### What you should do
Keep only the lines from the start of the data through the line containing "The height and width of the screenshot is (560, 746).", and output them exactly.

Dataset entries
= = = =
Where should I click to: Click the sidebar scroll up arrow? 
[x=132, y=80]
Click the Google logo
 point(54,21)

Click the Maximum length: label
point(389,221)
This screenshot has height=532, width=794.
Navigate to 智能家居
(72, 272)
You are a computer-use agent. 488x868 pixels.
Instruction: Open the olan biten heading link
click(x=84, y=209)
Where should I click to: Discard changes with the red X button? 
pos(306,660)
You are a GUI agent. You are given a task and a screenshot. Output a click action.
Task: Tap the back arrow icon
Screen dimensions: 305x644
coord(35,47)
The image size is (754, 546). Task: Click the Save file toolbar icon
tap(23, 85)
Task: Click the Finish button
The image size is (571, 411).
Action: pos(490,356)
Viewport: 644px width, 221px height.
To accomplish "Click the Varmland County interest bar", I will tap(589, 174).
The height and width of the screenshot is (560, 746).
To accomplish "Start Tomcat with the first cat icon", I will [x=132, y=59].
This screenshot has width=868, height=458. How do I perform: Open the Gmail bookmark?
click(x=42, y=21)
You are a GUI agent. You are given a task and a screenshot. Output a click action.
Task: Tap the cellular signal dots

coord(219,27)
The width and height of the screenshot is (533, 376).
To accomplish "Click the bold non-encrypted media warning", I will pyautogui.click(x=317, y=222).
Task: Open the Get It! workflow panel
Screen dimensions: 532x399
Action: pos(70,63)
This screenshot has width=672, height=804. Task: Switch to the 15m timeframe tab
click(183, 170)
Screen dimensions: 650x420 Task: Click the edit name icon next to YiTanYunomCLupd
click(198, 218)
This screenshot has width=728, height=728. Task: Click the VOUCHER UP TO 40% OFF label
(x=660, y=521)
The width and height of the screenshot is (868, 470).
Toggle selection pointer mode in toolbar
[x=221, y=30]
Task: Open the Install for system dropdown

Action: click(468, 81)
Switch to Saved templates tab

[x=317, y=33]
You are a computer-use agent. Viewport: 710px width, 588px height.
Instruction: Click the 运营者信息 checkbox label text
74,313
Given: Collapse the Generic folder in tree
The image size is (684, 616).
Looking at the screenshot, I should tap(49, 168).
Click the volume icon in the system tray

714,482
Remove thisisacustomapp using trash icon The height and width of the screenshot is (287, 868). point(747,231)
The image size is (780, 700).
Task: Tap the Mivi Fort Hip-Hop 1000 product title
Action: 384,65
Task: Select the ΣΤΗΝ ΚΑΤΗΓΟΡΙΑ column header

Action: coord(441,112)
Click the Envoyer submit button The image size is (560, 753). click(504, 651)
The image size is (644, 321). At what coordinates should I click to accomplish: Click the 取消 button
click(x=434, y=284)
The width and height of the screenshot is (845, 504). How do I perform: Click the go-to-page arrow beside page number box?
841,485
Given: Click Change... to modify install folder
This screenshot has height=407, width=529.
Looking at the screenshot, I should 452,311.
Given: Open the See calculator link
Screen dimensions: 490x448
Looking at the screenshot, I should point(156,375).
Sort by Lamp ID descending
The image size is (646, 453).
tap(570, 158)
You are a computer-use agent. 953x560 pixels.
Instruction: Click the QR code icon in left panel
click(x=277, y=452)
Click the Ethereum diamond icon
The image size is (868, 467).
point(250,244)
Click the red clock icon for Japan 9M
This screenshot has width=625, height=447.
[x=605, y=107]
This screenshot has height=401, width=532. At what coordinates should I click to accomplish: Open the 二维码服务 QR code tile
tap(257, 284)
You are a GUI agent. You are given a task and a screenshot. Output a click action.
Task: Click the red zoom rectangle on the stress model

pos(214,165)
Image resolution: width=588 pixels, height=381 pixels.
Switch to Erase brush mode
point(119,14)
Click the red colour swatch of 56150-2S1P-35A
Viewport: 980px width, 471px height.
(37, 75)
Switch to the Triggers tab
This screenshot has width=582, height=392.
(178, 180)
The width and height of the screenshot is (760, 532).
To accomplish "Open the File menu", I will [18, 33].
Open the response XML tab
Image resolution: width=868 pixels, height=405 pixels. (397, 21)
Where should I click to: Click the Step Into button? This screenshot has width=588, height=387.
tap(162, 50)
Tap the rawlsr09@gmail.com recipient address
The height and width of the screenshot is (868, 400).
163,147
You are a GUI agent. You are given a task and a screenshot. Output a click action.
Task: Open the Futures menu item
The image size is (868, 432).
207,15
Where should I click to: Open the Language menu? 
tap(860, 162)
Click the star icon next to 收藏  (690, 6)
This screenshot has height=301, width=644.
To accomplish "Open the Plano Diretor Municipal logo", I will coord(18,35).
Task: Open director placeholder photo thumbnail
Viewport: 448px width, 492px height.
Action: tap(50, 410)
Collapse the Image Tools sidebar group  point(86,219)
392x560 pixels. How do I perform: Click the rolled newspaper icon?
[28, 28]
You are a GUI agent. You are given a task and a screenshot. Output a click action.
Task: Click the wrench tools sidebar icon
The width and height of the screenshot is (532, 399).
= = = =
### Written solution
Where should I click to: Click the sidebar scroll up arrow? 
[x=132, y=80]
Click the Google logo
 point(54,21)

Click the Maximum length: label
point(389,221)
This screenshot has height=532, width=794.
Navigate to 智能家居
(72, 272)
You are a computer-use agent. 488x868 pixels.
Instruction: Open the olan biten heading link
click(x=84, y=209)
Where should I click to: Discard changes with the red X button? 
pos(306,660)
You are a GUI agent. You are given a task and a screenshot. Output a click action.
Task: Tap the back arrow icon
Screen dimensions: 305x644
coord(35,47)
The image size is (754, 546). Task: Click the Save file toolbar icon
tap(23, 85)
Task: Click the Finish button
The image size is (571, 411).
Action: pos(490,356)
Viewport: 644px width, 221px height.
To accomplish "Click the Varmland County interest bar", I will tap(589, 174).
The height and width of the screenshot is (560, 746).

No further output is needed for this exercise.